___ EXTRACTED DATA ___

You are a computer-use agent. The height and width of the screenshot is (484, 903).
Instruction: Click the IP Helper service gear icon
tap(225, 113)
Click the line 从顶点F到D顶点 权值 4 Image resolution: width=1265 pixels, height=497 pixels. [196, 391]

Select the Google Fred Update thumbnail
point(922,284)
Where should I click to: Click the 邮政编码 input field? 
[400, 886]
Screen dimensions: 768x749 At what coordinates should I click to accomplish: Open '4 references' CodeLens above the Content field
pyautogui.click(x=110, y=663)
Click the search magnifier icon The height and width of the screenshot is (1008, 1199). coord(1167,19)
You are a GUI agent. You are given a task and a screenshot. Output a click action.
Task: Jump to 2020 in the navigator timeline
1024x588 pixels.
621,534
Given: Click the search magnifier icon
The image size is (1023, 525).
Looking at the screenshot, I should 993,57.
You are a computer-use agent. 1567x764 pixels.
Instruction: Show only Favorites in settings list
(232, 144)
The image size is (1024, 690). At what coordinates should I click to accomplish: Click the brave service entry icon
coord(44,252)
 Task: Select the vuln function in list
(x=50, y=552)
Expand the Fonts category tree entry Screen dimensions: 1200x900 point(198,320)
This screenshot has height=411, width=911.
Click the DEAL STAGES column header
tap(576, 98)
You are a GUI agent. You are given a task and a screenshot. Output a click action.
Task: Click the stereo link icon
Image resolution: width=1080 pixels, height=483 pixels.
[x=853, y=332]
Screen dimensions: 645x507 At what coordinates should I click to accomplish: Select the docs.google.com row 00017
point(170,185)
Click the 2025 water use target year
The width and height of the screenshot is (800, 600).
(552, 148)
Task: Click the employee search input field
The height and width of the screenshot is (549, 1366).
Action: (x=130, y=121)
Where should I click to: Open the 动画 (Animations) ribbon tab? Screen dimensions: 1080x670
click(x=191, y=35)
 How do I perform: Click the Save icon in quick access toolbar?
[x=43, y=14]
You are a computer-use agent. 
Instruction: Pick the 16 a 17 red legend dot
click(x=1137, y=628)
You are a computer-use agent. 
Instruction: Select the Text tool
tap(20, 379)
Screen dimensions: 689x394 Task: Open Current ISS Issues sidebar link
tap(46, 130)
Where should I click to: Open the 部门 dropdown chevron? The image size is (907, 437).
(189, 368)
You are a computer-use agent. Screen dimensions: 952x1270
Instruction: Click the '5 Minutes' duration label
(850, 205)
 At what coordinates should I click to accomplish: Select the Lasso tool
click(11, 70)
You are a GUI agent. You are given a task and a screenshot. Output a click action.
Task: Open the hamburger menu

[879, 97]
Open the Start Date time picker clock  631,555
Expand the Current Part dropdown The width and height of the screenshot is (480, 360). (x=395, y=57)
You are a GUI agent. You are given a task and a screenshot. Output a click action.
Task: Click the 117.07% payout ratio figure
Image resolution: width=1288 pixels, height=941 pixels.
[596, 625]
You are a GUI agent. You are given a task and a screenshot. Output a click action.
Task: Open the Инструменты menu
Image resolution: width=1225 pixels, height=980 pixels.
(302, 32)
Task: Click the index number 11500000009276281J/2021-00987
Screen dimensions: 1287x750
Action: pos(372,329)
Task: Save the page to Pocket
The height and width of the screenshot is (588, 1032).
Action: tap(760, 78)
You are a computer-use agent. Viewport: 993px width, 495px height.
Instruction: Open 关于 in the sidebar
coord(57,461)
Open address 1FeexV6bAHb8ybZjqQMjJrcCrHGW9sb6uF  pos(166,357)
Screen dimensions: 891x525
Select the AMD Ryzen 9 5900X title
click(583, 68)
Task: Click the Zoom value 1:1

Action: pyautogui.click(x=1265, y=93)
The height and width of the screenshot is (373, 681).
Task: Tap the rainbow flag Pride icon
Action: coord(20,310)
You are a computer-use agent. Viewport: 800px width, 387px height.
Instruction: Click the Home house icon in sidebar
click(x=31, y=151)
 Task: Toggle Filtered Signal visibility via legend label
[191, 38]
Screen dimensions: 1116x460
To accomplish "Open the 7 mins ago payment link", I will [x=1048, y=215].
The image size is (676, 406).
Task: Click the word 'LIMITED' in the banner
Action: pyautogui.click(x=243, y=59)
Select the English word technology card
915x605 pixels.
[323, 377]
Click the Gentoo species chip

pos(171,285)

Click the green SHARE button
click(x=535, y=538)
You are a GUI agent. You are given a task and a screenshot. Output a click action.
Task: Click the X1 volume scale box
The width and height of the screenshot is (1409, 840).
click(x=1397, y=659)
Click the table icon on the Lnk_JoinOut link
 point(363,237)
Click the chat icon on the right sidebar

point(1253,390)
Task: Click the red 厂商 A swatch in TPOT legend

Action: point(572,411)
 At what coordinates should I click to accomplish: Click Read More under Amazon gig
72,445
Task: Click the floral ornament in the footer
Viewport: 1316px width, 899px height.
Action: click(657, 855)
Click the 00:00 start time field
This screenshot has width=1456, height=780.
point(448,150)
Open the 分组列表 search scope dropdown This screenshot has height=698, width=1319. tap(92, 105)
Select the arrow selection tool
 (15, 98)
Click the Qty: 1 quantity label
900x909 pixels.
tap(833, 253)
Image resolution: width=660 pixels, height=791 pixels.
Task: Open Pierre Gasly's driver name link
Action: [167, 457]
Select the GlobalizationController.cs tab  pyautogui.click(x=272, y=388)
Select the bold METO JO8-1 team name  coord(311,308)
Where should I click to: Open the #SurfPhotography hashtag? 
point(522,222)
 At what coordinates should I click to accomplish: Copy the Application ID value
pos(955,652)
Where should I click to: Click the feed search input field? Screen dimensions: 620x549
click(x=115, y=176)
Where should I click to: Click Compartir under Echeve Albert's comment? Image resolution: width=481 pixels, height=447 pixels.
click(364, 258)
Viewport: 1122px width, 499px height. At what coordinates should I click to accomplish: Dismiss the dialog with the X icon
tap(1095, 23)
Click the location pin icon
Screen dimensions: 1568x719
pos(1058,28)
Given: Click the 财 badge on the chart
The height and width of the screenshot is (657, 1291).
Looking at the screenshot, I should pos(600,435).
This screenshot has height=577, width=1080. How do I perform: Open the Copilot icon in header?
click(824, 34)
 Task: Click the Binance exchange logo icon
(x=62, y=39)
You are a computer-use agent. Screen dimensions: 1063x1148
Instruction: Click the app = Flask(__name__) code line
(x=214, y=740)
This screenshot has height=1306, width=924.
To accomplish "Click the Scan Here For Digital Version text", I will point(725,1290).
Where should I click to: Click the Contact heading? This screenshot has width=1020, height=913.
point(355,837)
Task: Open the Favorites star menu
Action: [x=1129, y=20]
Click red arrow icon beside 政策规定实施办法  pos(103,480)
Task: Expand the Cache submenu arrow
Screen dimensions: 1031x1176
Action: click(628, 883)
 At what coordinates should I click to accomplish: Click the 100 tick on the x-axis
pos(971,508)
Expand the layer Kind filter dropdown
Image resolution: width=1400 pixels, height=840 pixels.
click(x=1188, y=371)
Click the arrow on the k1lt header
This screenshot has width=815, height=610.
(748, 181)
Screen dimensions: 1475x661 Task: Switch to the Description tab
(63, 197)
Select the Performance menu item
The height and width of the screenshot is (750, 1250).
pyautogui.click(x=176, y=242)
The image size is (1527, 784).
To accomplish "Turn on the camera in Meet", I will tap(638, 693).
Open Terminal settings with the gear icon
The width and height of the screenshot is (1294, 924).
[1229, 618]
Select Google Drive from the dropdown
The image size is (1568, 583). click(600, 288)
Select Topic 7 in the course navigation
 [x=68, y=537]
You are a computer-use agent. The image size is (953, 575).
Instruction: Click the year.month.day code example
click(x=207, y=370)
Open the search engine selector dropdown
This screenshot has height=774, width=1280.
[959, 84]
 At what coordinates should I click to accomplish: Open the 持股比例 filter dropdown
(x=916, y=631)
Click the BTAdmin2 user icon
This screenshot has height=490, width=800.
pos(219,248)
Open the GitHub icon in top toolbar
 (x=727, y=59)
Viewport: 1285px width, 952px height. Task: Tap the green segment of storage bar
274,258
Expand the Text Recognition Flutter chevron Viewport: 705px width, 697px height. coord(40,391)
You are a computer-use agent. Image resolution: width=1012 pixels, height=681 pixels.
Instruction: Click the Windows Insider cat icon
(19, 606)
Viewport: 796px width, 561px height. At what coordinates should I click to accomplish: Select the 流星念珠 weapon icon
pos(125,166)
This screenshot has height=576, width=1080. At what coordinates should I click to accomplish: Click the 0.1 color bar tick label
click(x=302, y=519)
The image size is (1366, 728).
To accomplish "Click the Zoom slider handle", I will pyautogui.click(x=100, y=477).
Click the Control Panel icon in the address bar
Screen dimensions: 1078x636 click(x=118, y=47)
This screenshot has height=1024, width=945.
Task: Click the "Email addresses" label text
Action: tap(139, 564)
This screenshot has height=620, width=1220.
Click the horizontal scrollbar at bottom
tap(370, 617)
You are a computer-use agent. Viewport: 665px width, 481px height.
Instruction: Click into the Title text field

___

- BRIEF
An exact, complete copy of the lines above from the one with "At what coordinates should I click to accomplish: Click the 100" through the one with "Select the Performance menu item" is the whole answer.

- COMPLETED EXERCISE
 At what coordinates should I click to accomplish: Click the 100 tick on the x-axis
pos(971,508)
Expand the layer Kind filter dropdown
Image resolution: width=1400 pixels, height=840 pixels.
click(x=1188, y=371)
Click the arrow on the k1lt header
This screenshot has width=815, height=610.
(748, 181)
Screen dimensions: 1475x661 Task: Switch to the Description tab
(63, 197)
Select the Performance menu item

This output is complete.